- What is expected -
Copy only those lines which run from the line containing "Instruction: Click into" to the end of the entries below, both inclusive, exactly as written and with no pictures.

*** Opening of Extracted material ***

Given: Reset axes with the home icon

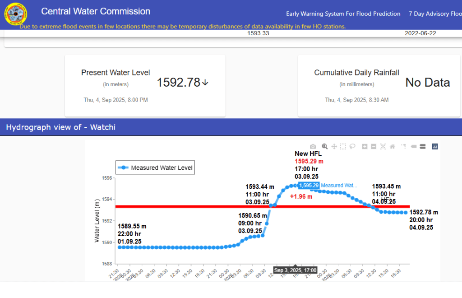Looking at the screenshot, I should tap(393, 146).
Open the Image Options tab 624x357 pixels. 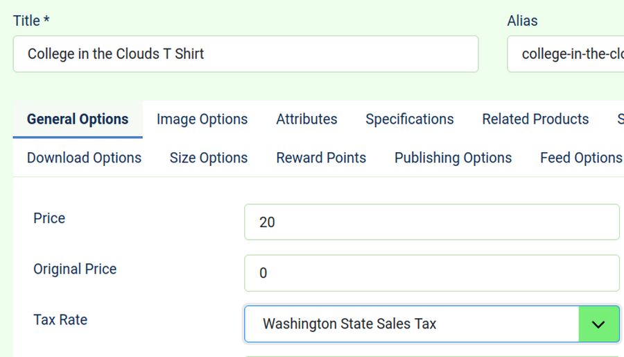point(202,119)
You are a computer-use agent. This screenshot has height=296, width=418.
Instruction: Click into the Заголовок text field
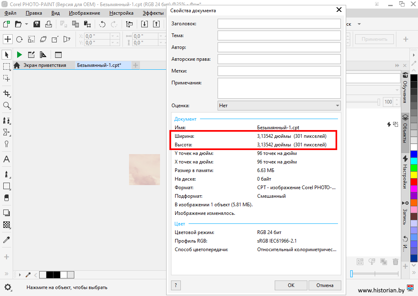coord(279,24)
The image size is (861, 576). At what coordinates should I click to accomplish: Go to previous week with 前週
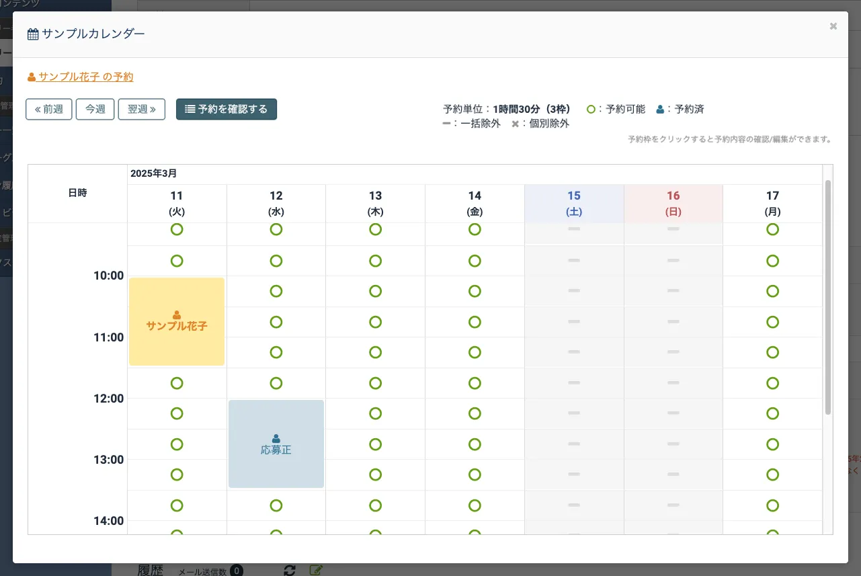click(x=49, y=109)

*** Close of Extracted material ***

- Answer space -
Instruction: Click into the Заголовок text field
coord(279,24)
The image size is (861, 576). At what coordinates should I click to accomplish: Go to previous week with 前週
click(x=49, y=109)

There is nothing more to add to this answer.